No: nuclear and renewables are electricity-generating equipment types, and all the debate is about the proportion of renewables and nuclear in the final system. Seeing them as disconnected (in different universes) is not even funny. https://www.youtube.com/watch?v=udJJ7n_Ryjg

> unless you don't understand the irrelevance of nameplate capacity with intermittent renewables.

This perspective dates back a time when transporting electricity was expensive (lines, losses...), storing it also was expensive ( ), fossil fuels and nuclear were the only way to obtain gridpower... all this is obsolete. Explanations: https://cleantechnica.com/2022/07/25/will-renewable-energy-d...

> China is also currently seeing the bottom drop out of their renewables industry

Source? (I lived in China from mid-2017 to mid-2025) The renewables industry there is, as in nearly every nation, in much better state than nearly any other one.

> The EPR2 projects could not even have started in 2022, because he law that prohibits increasing nuclear capacity beyond the currently installed 63.2GW was only repealed in March 2023

Nope. This law stated about active production capacity, and never forbade any reactor-building project.
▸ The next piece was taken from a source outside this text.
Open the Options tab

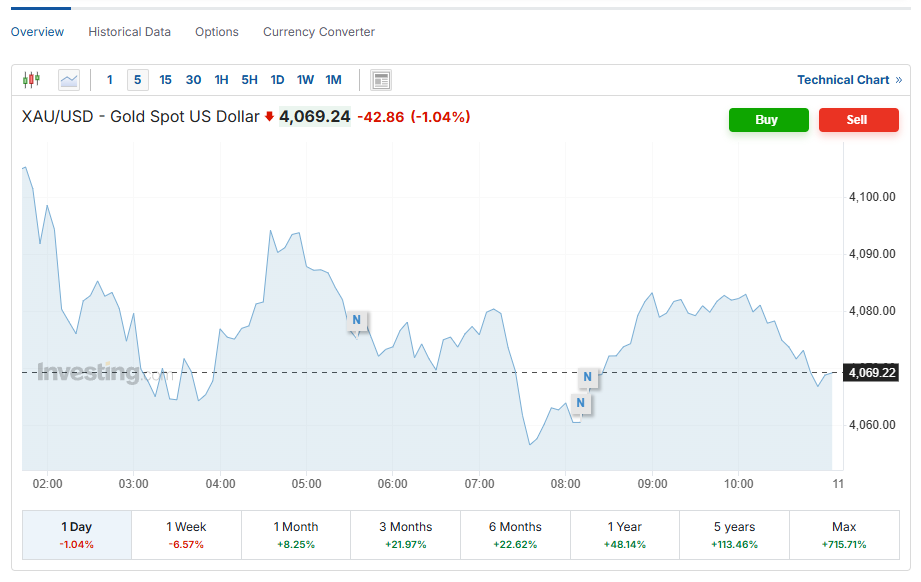(x=217, y=32)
The very first EPR (Flamanville-3) project was running while this law was instated (2015) and did not stop. It simply forbade it to start without other reactor with at least a total equivalent powerplate value to be shutdown.

Recent news: https://www.usinenouvelle.com/article/pas-d-epr2-en-service-...

> they still have to deal with a lot of the fallout of the failed "soft exit" policy.

No such thing as a "fallout": France was waiting for its first EPR since work started on the field (2007), it was due to launch a series, after being delivered in 2012, and albeit the project is a huge failure (12 years late, 23.7+ billion € spent with a budget of 3.3) it was not canceled. Moreover the huge 'Grand Carénage' project was not reduced. No reduction either on R&D budgets either (https://www.ecologie.gouv.fr/politiques-publiques/energie-re... ) .

No "fallout", simply a massive failure (EPR Flamanville-3).

I already asked: who did hurt the nuclear industry, when, by doing (or not doing) what, what were the effects?

> Here's a long look: > https://www.youtube.com/watch?v=isgu-VrD0oM

Which part (a few minutes only, please) of this unsubstantiated rant seems the most convincing to you?